◆ **EXERCISE REQUIREMENTS**
1. Rewrite the passage of the voice-operator stack description from "ElevenLabs — the" to "than total speech.", swapping "common phrases" for "frequent phrases".
2. According to the voice-operator stack description, where does Glama write its tool-call audit feed?

Hermes — the call surface
Hermes carries the telephony, manages turn-taking, handles consent at call start, records the audio with regional-jurisdiction handling, provides sentiment signal alongside the transcript, and exposes the entire call surface to the operator container via webhooks and a real-time stream.
ElevenLabs — the voice
ElevenLabs synthesises the operator's voice from a calibrated brand-tone profile. We pre-cache common phrases (greetings, confirmations, escalation handoffs) so the marginal cost of synthesis tracks unique spoken content rather than total speech.
Anthropic Claude — reasoning
Claude does the planning and the decision. We pin the model version per workflow. Claude's tool-use predictability on multi-turn workflows is the practical reason it is our voice default; in production an unpredictable reasoning core makes voice calls feel broken even when the surface technology is good.
Glama — the tool gateway
Every downstream tool — the CRM, the billing system, the scheduling platform, the ticketing system — is exposed to the operator over Glama's MCP. Glama holds the scoped credentials, applies rate limits, and writes a tool-call audit feed straight into MongoDB.
Stripe — money movement
When a workflow involves payment, Stripe payment intents are the action the operator takes. The intent is idempotent so a retry never doubles a charge. The intent ID lives in the MongoDB audit record next to the call ID, so finance reconciliation is a cross-join.
Supabase — memory
Per-account state — payer tier, prior promises, communication preferences, last contact — lives in Supabase. The operator reads it at call open and writes back at call close.
MongoDB — audit
Append-only record of every action plus the reasoning that produced it, plus references to the audio file the action came from. The audit log is the single artifact that lets the workflow owner trust the operator over time.

◆ **RECORDS PROVIDED**
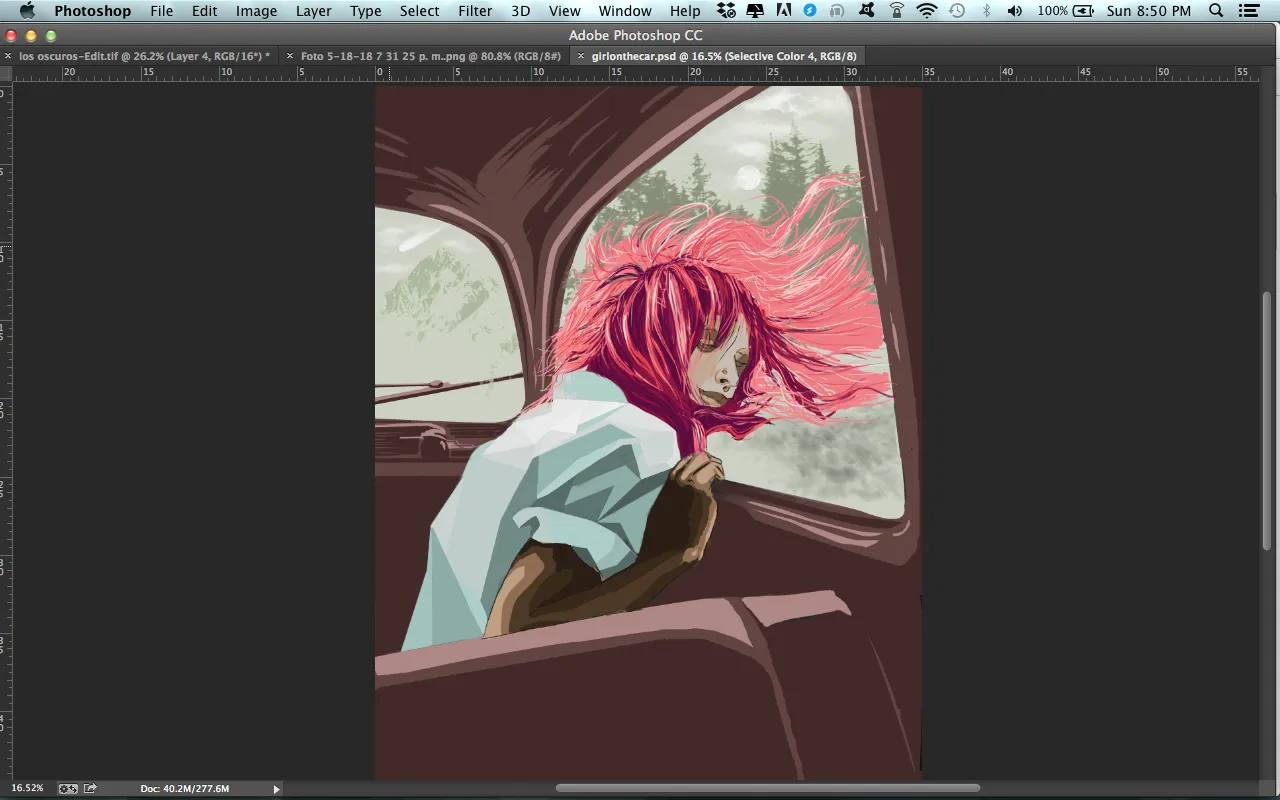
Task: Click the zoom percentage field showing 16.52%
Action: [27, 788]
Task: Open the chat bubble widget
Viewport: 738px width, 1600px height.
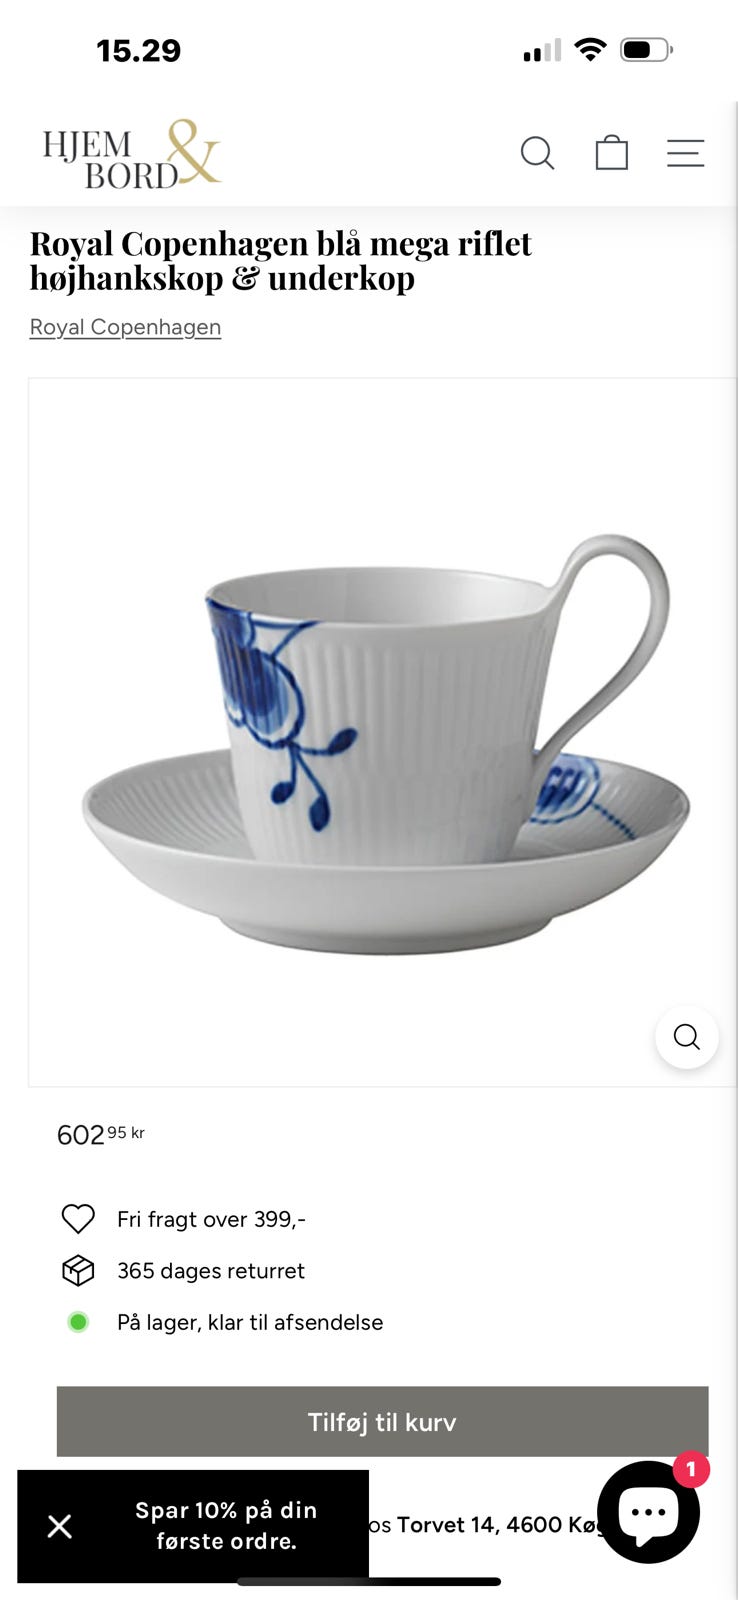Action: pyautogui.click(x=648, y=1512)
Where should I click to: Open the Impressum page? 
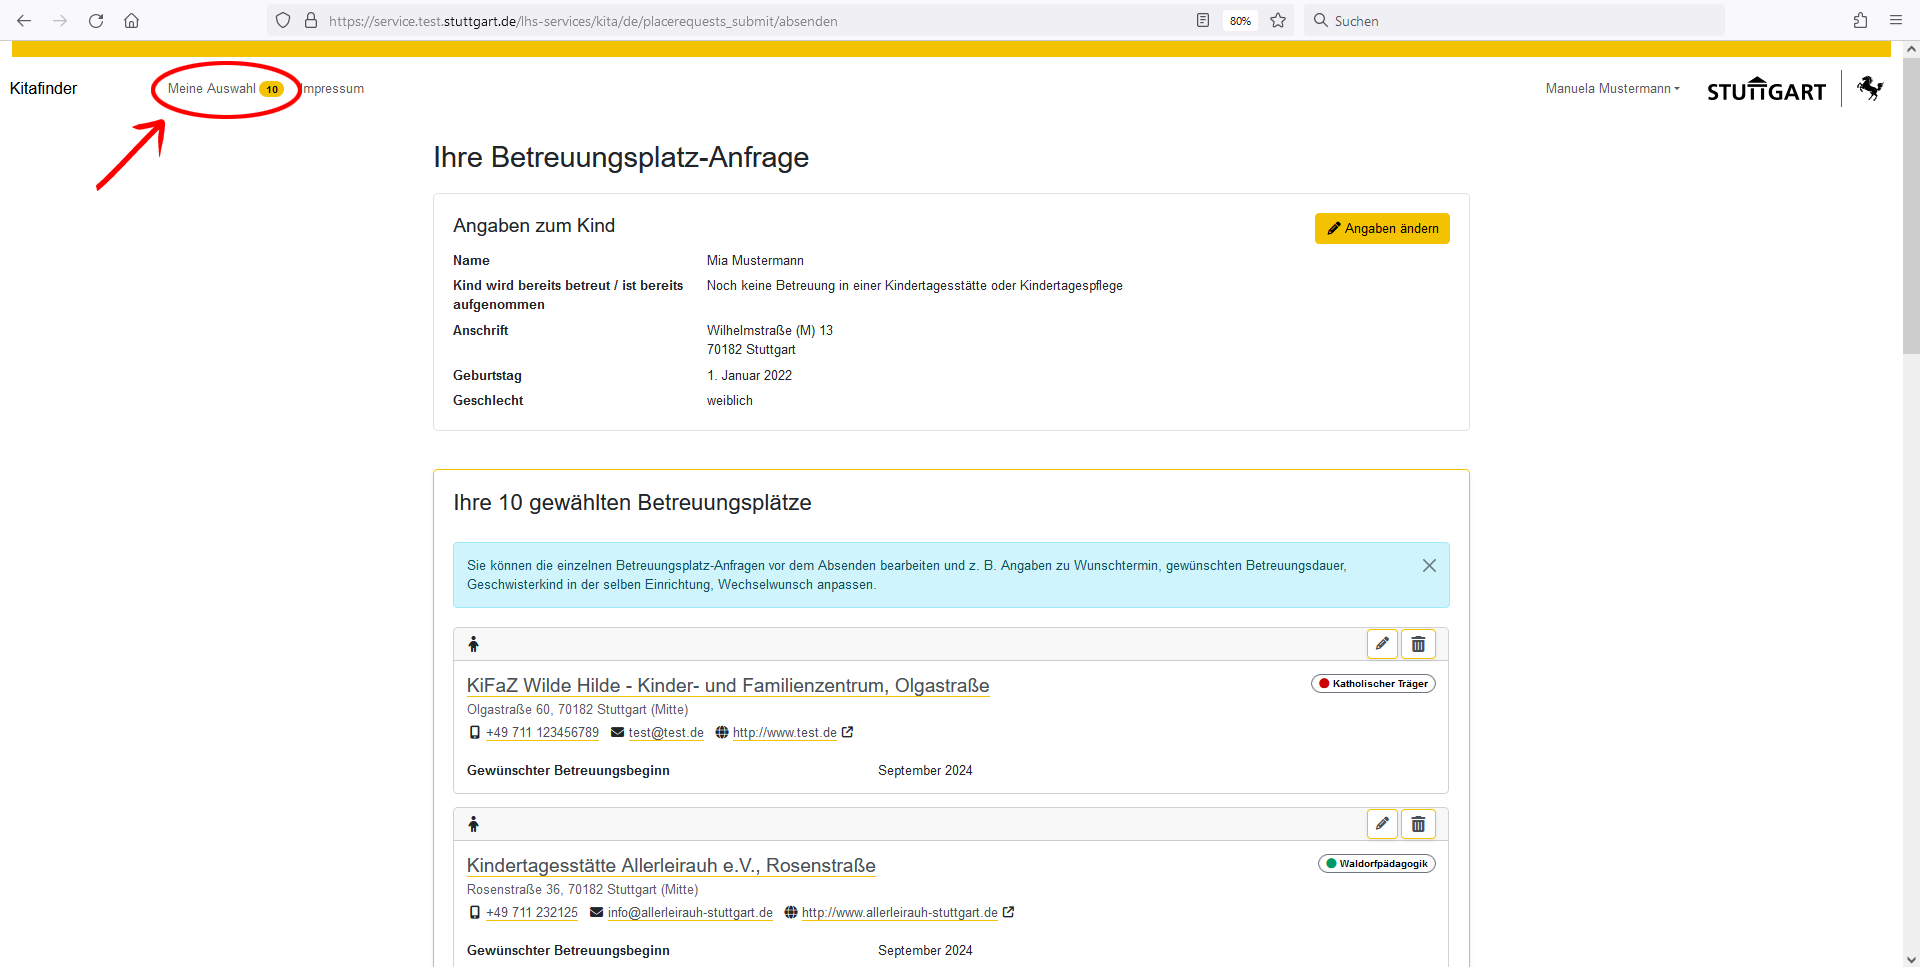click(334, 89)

◆ **ANSWER SECTION**
1.
ElevenLabs — the voice
ElevenLabs synthesises the operator's voice from a calibrated brand-tone profile. We pre-cache frequent phrases (greetings, confirmations, escalation handoffs) so the marginal cost of synthesis tracks unique spoken content rather than total speech.

2. Straight into MongoDB.